Is the fashion show dead?
Despite all the thought pieces suggesting so, it looks like the medium is still here to stay. At least, in one form or another, if the Chambre Syndicale has anything to say about it. The organisation that oversees French fashion has just unveiled its line-up for Paris Fashion Week (PFW), which will run from 28 September to 6 October.
The event will mark the return of the fashion circus in Paris since the COVID-19 pandemic shut everything down. Earlier this year, the Chambre Syndicale called off both Couture Week and Men’s Fashion Week in the French capital; instead, in July, both haute couture and menswear shows went digital with varying results. (Some brands, like Jacquemus, went ahead with a physical runway show.)
The upcoming PFW is now split into presentations and fashion shows (both digital and physical) for Spring/Summer 2021. On the matter of social distancing, Chambre Syndicale has stated that it “will comply for its implementation to the recommendations of public authorities.”
There will be 88 brands showing in all, down from the tally of 96 brands that participated in the event last season. Below, we break down everything you need to know.
Unlike New York Fashion Week, for which so many significant designers will be absent (Marc Jacobs, Ralph Lauren, Pyer Moss, The Row, Telfar… to name a few), Paris Fashion Week will still include the brands that have always made it matter.
Dior and Chanel are on the schedule. (Both are eager to return to the old normal, so they’ll likely hold actual fashion shows with an audience.) So are Hermes, Balenciaga, Loewe, Balmain and Maison Margiela. Cult favourite designers like Rick Owens, Marine Serre and Yohji Yamamoto are also set for PFW, which will be wrapped up, as usual, with the Louis Vuitton show by Nicolas Ghesquière.
There are also a host of newcomers to look out for. PFW will welcome NYFW transplant Gabriela Hearst, the luxury label that has been dressing the world’s most powerful women. American artist and Raf Simons collaborator Sterling Ruby will also be heading to Paris to showcase the second collection for his line, S.R Studio LA.CA. Others, like Cecilie Bahnsen and Wales Bonner, who are both staples of London Fashion Week, have also switched cities this season.
Givenchy isn’t exactly new, but its creative director is. Following Clare Waight Keller’s departure, Matthew M. Williams will be making his debut for the French fashion brand, on top of unveiling his latest collection for his streetwear label, Alyx.
Quite a few notable brands are sitting out this season. Saint Laurent was one of the first to pull out of the PFW calendar to “lead its own rhythm,” as creative director Anthony Vaccarello explained. Later today, the French label will share a fashion film for its S/S 2021 menswear collection instead.
Valentino, too, has decamped to Milan. There, Pierpaolo Piccioli will follow up his exceptional haute couture show with a physical co-ed one on 27 September. (Fendi will be opening Milan Fashion Week in that format for the first time as well, days before the highly anticipated Prada show by Miuccia and Raf.)
The Comme des Garçons family — that is, Rei Kawakubo and her protégés Junya Watanabe and Kei Ninomiya — will also be skipping Paris. The Japanese labels will showcase their SS21 collections through mini shows in Tokyo towards the end of October.
Also absent from PFW are Off-White, Celine, Alexander McQueen, Sacai, Lacoste, Lemaire and Dries Van Noten.
What is the future of Paris Fashion Week?
“Even if the current situation has led to a great deal of innovation in online projects, nothing can replace the physical event,” said Pascal Morand, the executive president of the French fashion federation, in a Business of Fashion interview.
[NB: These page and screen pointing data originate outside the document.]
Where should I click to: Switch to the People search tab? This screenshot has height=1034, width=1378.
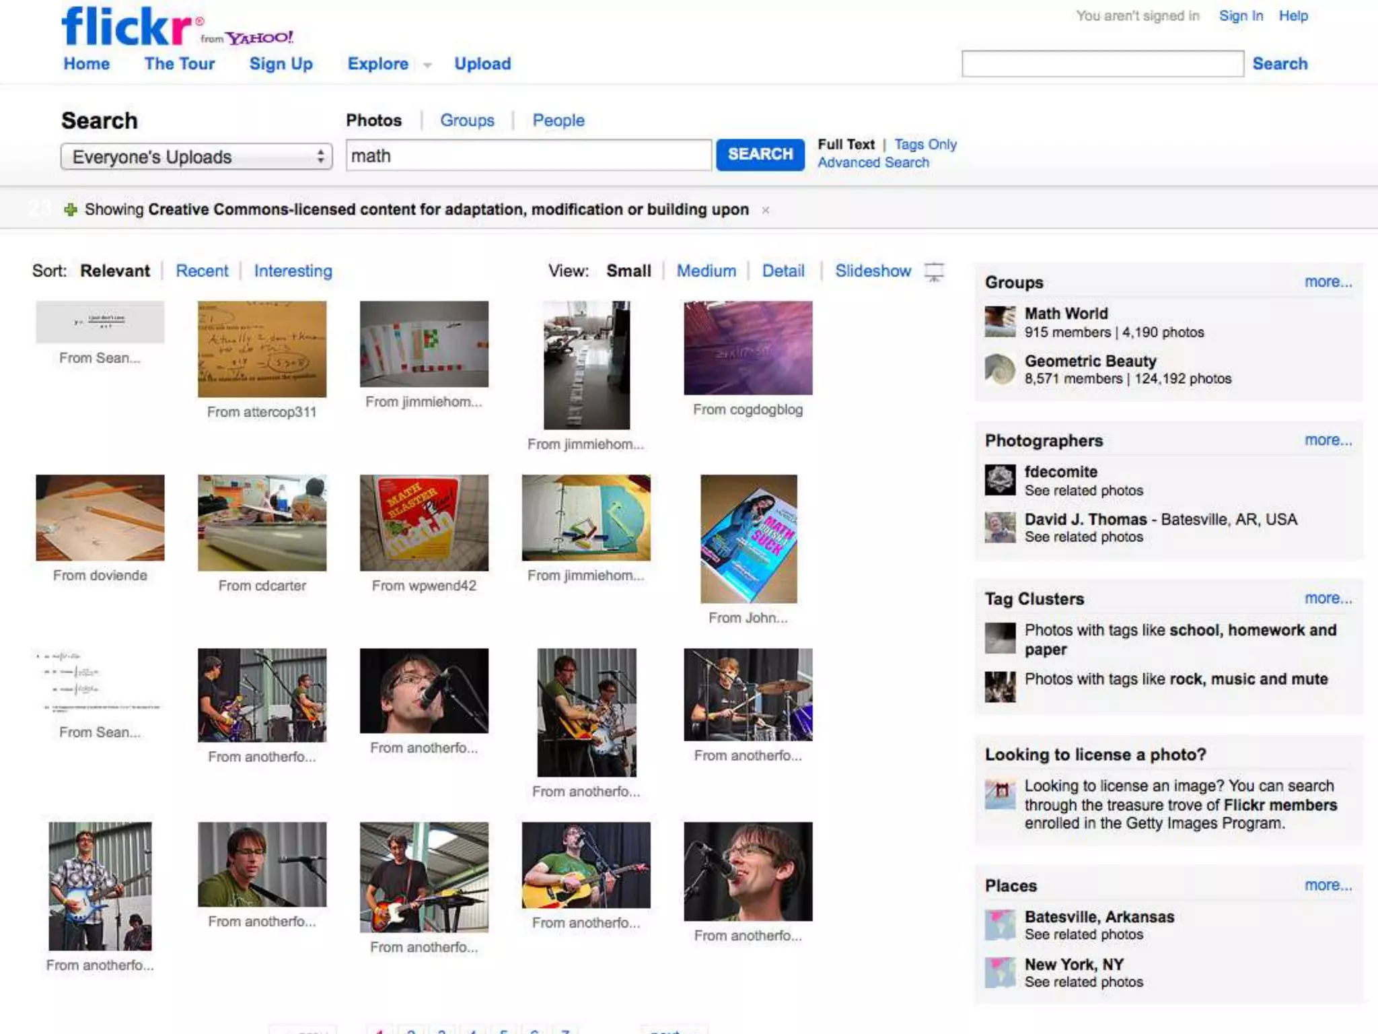click(558, 120)
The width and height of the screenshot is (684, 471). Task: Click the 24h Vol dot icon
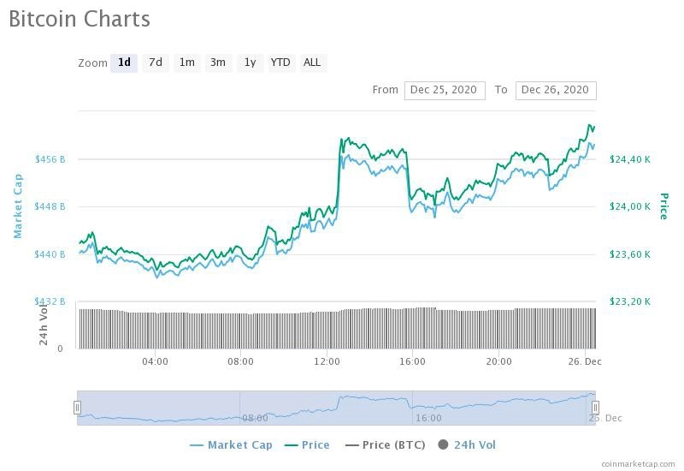[443, 444]
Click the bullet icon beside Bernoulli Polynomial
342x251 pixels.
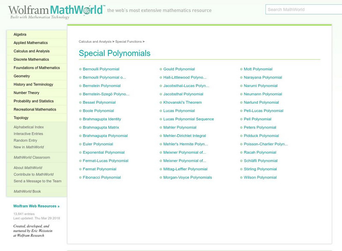(x=80, y=69)
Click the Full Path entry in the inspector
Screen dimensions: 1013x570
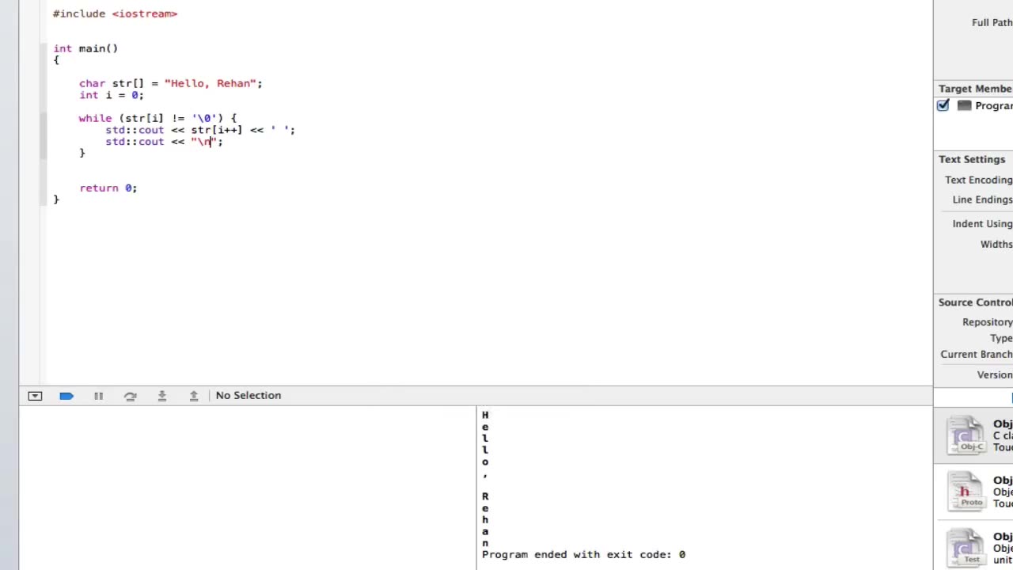(991, 22)
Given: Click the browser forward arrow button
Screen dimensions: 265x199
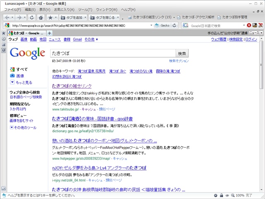Looking at the screenshot, I should 19,17.
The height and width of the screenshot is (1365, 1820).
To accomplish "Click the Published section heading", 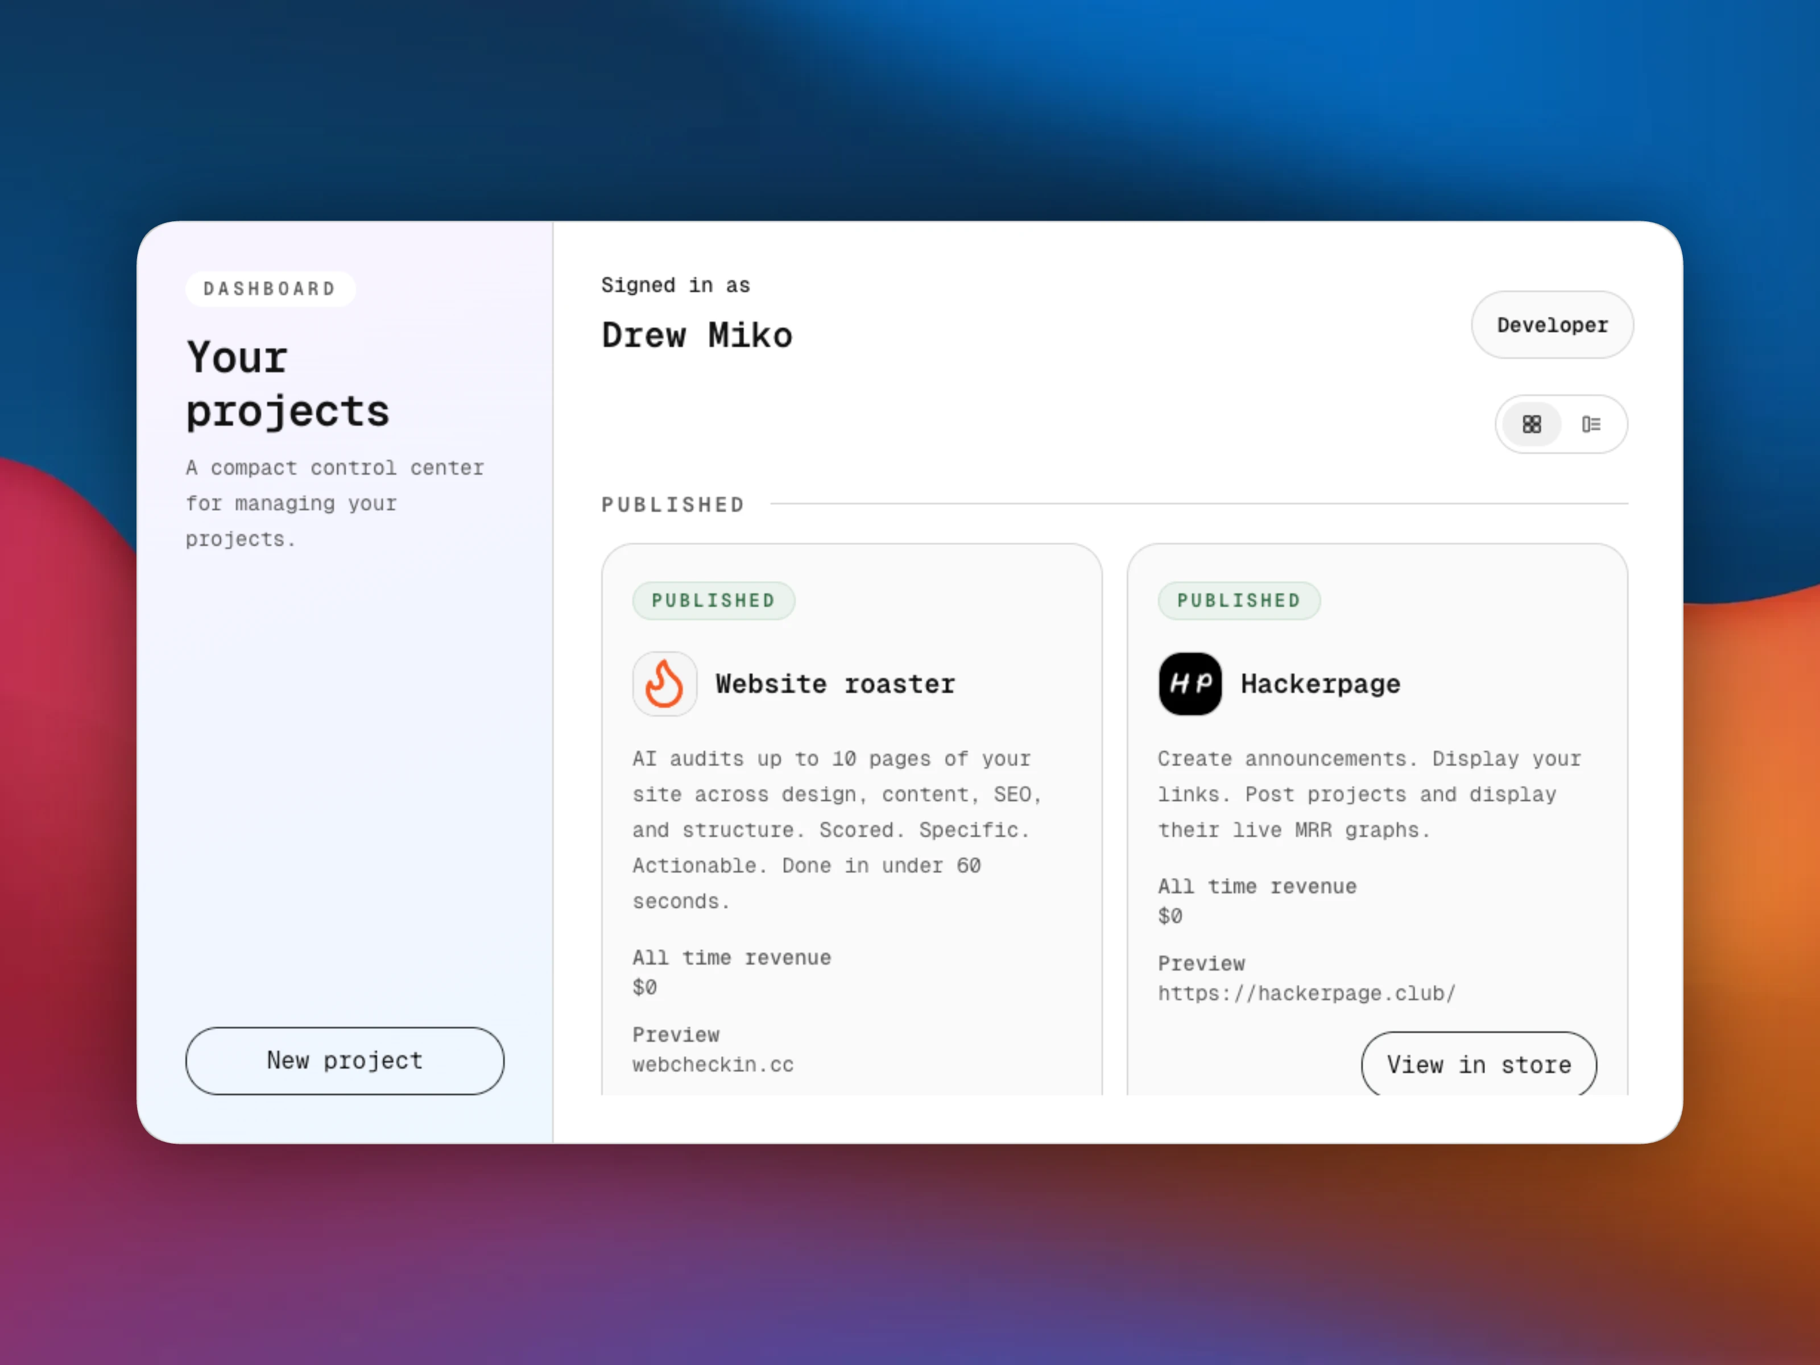I will coord(672,504).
Most members of the fashion industry would agree, but French health organisations may want to give Fashion Week attendees a wake-up call. France recently declared Paris as a high-risk COVID-19 zone again; it also noted that the coronavirus spreads four times more among those who are aged under 40, compared to the city’s elderly population.
With no vaccine in sight (yet), the future of PFW remains uncertain. What’s clear is that fashion wants to stick stubbornly to its old ways, following a system that’s both outdated and oppressive to designers. Dries Van Noten, a darling of PFW, is one of the few who are urging for a reform. Our guess is that others may soon follow suit, whether by their own choice or the one made for them by coronavirus.